Placé sous le signe de Virginia Woolf, citée en exergue, ce premier roman explore le malheur de ne pas avoir « une chambre à soi ». Elsa a 7 ans quand sa mère achète un appartement où elles emménagent à la fin d’octobre 1993. « Elle s’exalte de la chance que nous avons, que j’ai, d’avoir bientôt un endroit à nous. Elle me dit que personne, là d’où elle vient, n’a jamais connu ce bonheur jusqu’ici. Personne là d’où elle vient, ça veut dire sa mère et elle-même. »
La description du décor est précise, clinique, angoissante, notamment la moquette et le plafond de la chambre de l’enfant : « la peinture boursouflée, les bulles maculées de taches vertes aux contours dilués au-dessus de sa tête. Les restes d’un dégât des eaux. Il y a peu de risques que cela s’aggrave. »
Mais c’est tout le reste qui s’aggrave autour, jusqu’à des scènes insoutenables que l’écriture affronte vaillamment, sans jamais nommer les tabous décrits, mais en suggérant les dégâts qu’elles provoquent sur l’enfant. Elsa apprendra de son amie d’école Issa, après une soirée pyjama très particulière, qu’on a le droit de dire non, dans l’apprentissage de la défense de soi-même.
« De génération en génération »
Dans cette famille – et dans toutes les familles, semble nous dire la narratrice –, l’emprise se transmet de mère en fille, avec des cadeaux empoisonnés, comme une bague qui devient un garrot pour le doigt qui la porte, jusqu’à le blesser, ou la « poupée sirène » autour de laquelle se concentrent toute cette névrose et tout ce malaise :
« Ma mère a refusé de me l’acheter. Elle la trouvait laide et beaucoup trop chère. “Un cadeau pour une petite fille cruche”, elle a dit. Je crois qu’elle en voulu à ma grand-mère de me l’offrir sans sa permission. »

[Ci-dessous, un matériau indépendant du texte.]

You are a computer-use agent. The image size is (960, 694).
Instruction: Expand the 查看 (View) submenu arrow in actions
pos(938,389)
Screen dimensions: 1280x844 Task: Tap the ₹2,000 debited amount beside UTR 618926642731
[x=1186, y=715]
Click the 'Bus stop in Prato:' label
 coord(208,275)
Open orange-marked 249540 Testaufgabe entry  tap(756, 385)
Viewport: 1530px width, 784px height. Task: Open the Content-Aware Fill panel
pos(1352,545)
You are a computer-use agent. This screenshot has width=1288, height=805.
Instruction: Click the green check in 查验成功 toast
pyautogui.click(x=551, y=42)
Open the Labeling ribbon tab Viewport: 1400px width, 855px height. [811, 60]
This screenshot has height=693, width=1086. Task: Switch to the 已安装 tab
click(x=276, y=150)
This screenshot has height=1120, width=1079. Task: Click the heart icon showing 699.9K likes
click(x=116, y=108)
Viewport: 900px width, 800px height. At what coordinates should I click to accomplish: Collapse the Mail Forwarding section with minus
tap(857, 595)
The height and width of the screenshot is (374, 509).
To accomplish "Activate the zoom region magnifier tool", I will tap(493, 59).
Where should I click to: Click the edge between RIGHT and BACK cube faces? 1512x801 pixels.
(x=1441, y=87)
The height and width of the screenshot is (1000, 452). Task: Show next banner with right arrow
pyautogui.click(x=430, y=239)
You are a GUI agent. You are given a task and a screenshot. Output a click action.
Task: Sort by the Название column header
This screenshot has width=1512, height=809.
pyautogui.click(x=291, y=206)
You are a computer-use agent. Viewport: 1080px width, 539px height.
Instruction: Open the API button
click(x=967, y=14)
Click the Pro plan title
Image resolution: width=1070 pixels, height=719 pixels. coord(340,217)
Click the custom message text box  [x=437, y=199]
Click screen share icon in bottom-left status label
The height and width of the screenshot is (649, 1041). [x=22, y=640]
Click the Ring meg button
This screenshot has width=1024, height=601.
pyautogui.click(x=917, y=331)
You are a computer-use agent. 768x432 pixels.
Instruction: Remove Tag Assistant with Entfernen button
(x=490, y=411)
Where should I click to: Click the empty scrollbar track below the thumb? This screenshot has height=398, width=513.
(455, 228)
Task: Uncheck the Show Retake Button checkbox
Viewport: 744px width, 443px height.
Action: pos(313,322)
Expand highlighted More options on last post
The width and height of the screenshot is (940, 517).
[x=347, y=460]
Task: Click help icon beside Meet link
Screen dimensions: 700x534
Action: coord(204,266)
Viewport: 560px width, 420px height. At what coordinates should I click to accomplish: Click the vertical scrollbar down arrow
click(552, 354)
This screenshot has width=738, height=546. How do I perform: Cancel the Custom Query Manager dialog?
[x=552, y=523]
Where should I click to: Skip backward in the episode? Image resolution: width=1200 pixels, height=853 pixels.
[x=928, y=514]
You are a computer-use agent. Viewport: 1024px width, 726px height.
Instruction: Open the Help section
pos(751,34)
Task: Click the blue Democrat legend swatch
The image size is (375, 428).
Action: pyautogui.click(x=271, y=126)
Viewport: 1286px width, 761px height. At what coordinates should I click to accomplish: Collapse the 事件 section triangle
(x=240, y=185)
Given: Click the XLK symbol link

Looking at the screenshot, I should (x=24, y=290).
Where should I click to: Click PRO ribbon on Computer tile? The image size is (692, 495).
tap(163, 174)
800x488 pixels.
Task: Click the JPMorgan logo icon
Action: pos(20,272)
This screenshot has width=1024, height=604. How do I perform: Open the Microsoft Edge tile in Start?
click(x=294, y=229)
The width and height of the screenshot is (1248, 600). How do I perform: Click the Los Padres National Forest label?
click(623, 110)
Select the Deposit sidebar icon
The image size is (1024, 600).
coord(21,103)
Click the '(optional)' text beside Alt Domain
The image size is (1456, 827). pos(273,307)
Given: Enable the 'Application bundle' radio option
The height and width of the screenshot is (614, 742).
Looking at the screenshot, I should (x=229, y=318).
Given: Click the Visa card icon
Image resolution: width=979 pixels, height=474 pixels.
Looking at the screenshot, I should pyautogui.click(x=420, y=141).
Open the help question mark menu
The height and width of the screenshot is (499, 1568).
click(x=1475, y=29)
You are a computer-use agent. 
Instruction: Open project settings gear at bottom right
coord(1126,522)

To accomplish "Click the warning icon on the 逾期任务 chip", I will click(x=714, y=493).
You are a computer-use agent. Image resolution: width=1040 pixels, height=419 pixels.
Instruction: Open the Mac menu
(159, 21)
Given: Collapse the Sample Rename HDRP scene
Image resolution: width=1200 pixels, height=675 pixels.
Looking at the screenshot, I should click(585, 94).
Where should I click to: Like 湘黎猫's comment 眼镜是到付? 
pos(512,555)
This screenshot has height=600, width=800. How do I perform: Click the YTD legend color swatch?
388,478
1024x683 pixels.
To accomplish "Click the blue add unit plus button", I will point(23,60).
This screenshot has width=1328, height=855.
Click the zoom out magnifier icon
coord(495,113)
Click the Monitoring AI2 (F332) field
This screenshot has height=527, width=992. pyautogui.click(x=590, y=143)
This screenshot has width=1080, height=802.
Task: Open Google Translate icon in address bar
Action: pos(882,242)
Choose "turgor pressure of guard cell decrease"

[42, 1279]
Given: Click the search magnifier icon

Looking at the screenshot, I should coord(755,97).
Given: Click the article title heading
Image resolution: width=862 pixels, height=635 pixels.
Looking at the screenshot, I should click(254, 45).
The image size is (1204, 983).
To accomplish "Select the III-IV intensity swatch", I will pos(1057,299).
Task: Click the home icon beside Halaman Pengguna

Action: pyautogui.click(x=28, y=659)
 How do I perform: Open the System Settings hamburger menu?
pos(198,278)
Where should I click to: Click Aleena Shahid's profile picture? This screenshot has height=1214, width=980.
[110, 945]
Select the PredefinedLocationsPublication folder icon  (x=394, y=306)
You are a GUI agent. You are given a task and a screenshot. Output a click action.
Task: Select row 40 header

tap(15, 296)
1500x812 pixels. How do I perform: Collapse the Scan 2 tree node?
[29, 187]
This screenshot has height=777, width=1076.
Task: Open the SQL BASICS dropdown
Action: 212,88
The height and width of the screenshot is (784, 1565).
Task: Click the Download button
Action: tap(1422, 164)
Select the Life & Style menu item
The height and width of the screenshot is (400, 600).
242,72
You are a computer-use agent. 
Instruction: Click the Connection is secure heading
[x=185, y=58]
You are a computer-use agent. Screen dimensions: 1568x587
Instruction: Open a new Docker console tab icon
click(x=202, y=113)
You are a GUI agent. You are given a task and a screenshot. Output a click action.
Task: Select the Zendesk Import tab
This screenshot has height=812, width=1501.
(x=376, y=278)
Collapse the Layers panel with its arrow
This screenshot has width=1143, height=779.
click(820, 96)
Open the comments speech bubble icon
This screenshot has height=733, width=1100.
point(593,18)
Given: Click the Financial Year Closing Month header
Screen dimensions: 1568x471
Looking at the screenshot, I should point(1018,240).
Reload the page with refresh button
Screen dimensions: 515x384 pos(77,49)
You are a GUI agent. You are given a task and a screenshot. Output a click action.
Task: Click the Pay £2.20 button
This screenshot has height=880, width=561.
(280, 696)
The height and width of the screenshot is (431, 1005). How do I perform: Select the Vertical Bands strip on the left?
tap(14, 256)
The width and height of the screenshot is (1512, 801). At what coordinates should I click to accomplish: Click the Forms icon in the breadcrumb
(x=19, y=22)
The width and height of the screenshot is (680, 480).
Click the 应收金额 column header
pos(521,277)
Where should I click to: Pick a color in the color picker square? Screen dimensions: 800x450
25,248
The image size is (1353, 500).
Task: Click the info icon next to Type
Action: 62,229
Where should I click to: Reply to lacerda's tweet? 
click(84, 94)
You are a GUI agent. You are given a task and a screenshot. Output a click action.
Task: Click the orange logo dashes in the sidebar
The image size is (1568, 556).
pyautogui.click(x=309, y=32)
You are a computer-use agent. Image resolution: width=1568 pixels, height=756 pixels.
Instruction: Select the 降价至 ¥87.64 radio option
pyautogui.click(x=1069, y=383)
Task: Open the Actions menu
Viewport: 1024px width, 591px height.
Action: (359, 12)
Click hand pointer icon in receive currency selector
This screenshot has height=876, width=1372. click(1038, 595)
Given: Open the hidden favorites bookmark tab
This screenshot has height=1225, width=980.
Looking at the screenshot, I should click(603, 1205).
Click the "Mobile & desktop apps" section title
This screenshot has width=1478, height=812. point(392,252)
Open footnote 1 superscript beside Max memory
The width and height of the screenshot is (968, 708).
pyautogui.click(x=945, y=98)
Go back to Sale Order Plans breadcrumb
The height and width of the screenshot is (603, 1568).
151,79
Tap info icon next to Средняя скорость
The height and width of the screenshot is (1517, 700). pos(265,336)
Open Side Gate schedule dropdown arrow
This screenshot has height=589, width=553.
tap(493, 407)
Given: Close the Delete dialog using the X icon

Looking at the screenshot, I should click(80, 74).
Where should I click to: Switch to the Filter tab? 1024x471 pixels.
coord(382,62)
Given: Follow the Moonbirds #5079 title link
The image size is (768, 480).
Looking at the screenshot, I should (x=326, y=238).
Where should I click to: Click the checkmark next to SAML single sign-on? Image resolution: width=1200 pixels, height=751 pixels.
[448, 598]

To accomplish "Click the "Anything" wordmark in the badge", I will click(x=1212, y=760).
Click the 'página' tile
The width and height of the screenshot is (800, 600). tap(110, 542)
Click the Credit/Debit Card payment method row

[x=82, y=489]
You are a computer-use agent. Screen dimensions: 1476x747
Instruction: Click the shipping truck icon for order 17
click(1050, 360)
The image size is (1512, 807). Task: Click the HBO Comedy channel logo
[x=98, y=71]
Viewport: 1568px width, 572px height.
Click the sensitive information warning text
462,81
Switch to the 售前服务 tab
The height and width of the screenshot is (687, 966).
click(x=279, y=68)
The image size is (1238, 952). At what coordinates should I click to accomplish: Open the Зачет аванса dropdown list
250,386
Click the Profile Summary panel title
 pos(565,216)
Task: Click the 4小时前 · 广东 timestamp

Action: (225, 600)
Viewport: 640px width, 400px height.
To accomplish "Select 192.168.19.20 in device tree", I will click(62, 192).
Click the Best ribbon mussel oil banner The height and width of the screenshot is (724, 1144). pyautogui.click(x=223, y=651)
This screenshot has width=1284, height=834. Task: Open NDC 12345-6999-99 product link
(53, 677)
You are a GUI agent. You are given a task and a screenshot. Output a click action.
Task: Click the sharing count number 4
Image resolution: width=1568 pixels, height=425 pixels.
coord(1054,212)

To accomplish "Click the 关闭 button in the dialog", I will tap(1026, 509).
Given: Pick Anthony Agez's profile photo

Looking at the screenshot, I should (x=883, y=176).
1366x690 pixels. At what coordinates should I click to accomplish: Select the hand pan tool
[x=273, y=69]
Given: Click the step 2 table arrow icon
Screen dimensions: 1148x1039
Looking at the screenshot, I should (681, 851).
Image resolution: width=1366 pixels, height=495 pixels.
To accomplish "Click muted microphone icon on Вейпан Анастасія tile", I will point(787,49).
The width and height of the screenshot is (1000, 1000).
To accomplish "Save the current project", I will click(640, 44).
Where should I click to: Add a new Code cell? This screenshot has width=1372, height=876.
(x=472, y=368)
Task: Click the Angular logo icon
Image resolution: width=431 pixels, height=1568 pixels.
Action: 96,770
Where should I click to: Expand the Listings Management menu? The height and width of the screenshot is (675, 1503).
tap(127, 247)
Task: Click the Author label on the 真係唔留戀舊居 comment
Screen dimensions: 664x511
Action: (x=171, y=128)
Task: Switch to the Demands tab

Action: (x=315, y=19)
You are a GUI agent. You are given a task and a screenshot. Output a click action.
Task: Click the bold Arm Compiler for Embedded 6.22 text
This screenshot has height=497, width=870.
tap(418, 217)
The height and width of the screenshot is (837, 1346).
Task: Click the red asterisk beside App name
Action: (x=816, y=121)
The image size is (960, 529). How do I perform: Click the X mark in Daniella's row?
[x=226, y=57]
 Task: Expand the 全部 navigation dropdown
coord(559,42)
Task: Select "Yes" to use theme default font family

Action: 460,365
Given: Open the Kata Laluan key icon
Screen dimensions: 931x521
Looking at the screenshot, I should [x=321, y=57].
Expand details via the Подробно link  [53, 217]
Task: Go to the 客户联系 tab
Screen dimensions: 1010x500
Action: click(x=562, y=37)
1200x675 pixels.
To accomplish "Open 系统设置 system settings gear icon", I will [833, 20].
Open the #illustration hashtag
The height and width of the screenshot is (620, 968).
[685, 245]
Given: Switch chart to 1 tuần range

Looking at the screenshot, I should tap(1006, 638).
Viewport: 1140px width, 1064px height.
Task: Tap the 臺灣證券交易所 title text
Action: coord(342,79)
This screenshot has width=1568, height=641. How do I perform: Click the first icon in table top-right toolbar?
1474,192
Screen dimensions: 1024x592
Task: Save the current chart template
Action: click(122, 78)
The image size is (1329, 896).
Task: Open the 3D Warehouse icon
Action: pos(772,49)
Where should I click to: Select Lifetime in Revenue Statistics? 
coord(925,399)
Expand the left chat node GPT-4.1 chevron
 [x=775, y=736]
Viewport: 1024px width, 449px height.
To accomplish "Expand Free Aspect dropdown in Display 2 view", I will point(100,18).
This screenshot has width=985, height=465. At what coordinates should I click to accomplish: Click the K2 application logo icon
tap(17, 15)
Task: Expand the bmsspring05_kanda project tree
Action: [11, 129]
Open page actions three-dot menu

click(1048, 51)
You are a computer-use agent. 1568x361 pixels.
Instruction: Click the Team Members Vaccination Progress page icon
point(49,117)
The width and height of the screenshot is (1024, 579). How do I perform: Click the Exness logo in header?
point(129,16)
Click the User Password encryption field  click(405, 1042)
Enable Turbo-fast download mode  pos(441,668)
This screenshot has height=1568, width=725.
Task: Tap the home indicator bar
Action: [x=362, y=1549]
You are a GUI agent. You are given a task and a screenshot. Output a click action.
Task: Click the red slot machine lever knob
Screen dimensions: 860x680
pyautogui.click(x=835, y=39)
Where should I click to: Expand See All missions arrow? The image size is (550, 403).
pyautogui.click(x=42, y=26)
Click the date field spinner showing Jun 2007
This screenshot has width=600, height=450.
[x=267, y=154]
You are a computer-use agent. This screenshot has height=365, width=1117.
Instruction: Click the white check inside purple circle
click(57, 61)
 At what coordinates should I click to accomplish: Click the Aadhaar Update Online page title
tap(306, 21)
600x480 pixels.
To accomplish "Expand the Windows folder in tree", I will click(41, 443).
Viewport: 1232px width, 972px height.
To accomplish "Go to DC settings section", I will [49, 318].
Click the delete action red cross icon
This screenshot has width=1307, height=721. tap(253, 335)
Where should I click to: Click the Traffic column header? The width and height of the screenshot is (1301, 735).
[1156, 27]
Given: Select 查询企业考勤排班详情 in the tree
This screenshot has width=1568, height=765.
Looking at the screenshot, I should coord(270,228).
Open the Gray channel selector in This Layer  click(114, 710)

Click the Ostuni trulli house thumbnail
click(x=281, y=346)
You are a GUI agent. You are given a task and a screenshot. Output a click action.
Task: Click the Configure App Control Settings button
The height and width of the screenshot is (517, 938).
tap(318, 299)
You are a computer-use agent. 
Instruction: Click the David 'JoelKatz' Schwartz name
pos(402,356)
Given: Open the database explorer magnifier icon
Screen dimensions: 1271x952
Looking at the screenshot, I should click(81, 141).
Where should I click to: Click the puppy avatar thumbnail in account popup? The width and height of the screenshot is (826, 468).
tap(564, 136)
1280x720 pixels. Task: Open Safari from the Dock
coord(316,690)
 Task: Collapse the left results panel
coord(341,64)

Il s’agit là d’un objet obsédant pour l’auteure, qui a publié aux Solitaires intempestifs Portrait d’une sirène en 2019, et qui fait réapparaître ce jouet là où le lecteur ne l’attend pas, à la fin du roman, quand la narratrice a trente ans, et que sa mère décide, au début de la deuxième partie, de vider l’appartement avant de le mettre en vente. Elsa doit donc y revenir, ce qui donne lieu à des scènes terribles de liquidation de son enfance, à laquelle elle ne semble pas pouvoir échapper, même en l’enfermant dans des sacs poubelle.
Ce premier roman, sans aucun personnage masculin, porte un regard clinique sur la cruauté des femmes entre elles, et la mort que toute mère porte en elle. Le malaise qu’il suscite chez le lecteur est à la hauteur de la tenue de l’écriture, toute en sensations, qui fait comprendre sans nommer, dans une sorte de langue étymologiquement infans.